METHODS: Expression levels of vascular endothelial growth factor and cyclooxygenase 2 were measured in a cohort of 46 patients with esophageal cancer receiving preoperative chemoradiation followed by surgical resection. Immunohistochemical stains were performed on both pretreatment biopsy specimens and posttreatment resection specimens for each patient. Differences in vascular endothelial growth factor and cyclooxygenase 2 expression before and after treatment were measured, and pretreatment expression levels were correlated with treatment response and overall survival.
RESULTS: We found that preoperative chemotherapy and radiation induced expression of cyclooxygenase 2 in stromal cells and induced vascular endothelial growth factor expression in both tumor and stromal cells.
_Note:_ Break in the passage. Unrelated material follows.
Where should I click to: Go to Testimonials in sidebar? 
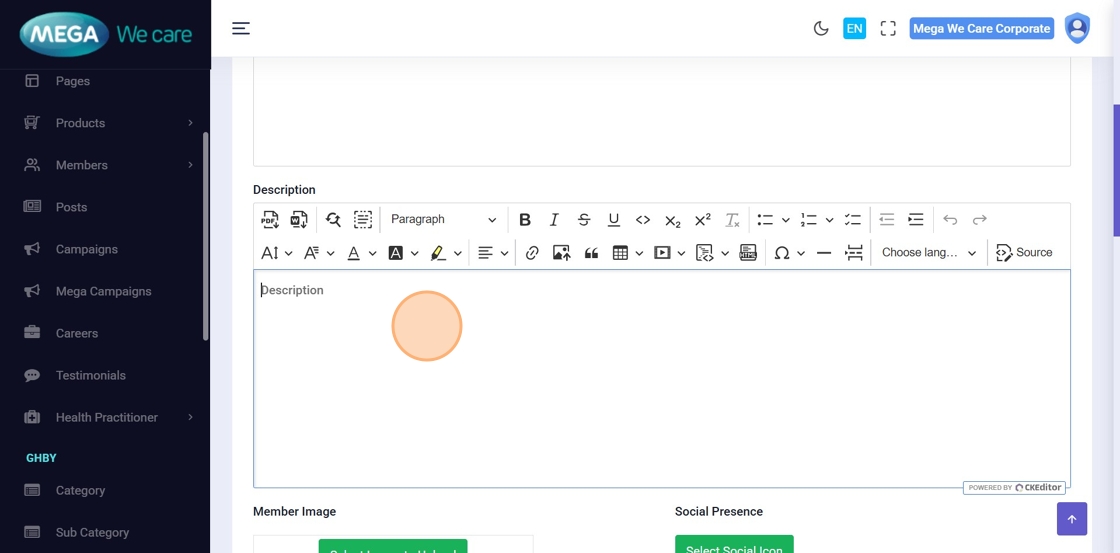coord(90,375)
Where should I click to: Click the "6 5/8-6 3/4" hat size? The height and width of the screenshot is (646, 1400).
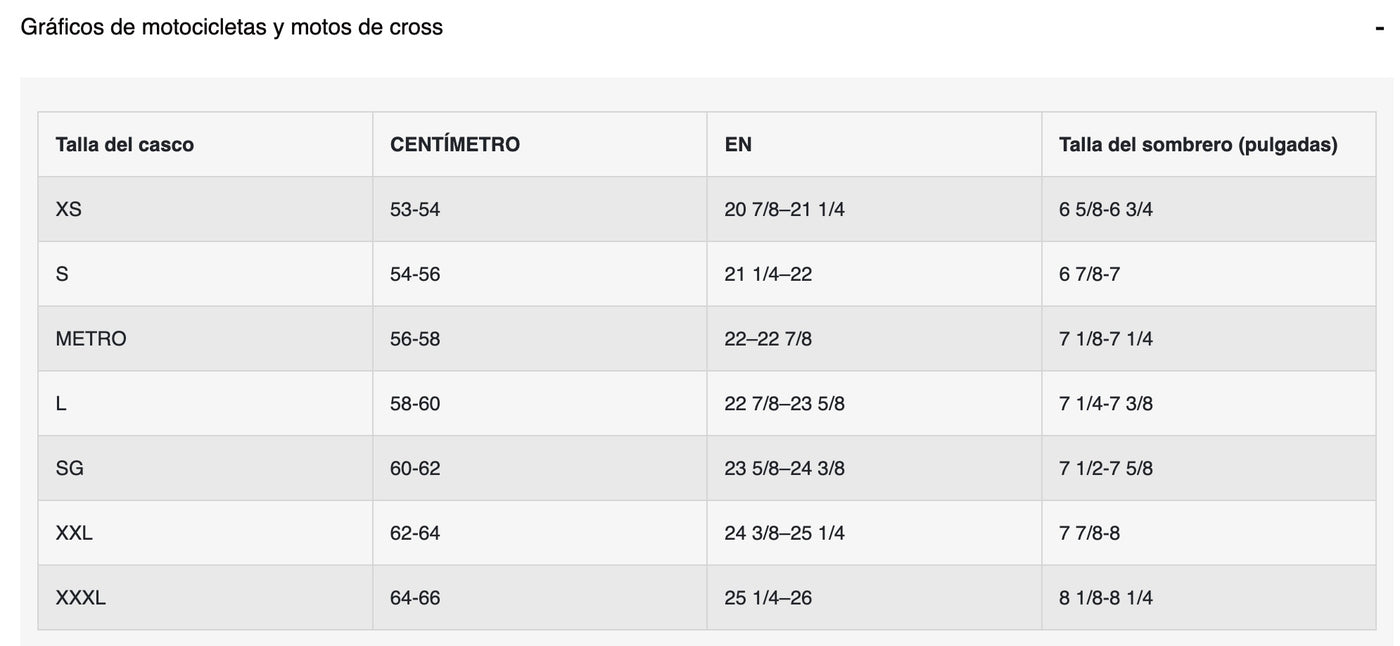[x=1106, y=210]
Pretreatment vascular endothelial growth factor expression did not correlate with treatment response, and cyclooxygenase 2 expression correlated with treatment response only in the subset of patients with squamous cell carcinoma. Although patients whose tumors expressed high levels of vascular endothelial growth factor and cyclooxygenase 2 tended to have shorter overall survival times, this trend did not reach statistical significance.
CONCLUSIONS: Neither vascular endothelial growth factor nor cyclooxygenase 2 are strong predictors of treatment response and survival in patients undergoing preoperative chemoradiation for esophageal cancer. This lack of prognostic significance might be explained by changes in the expression levels of these markers during treatment.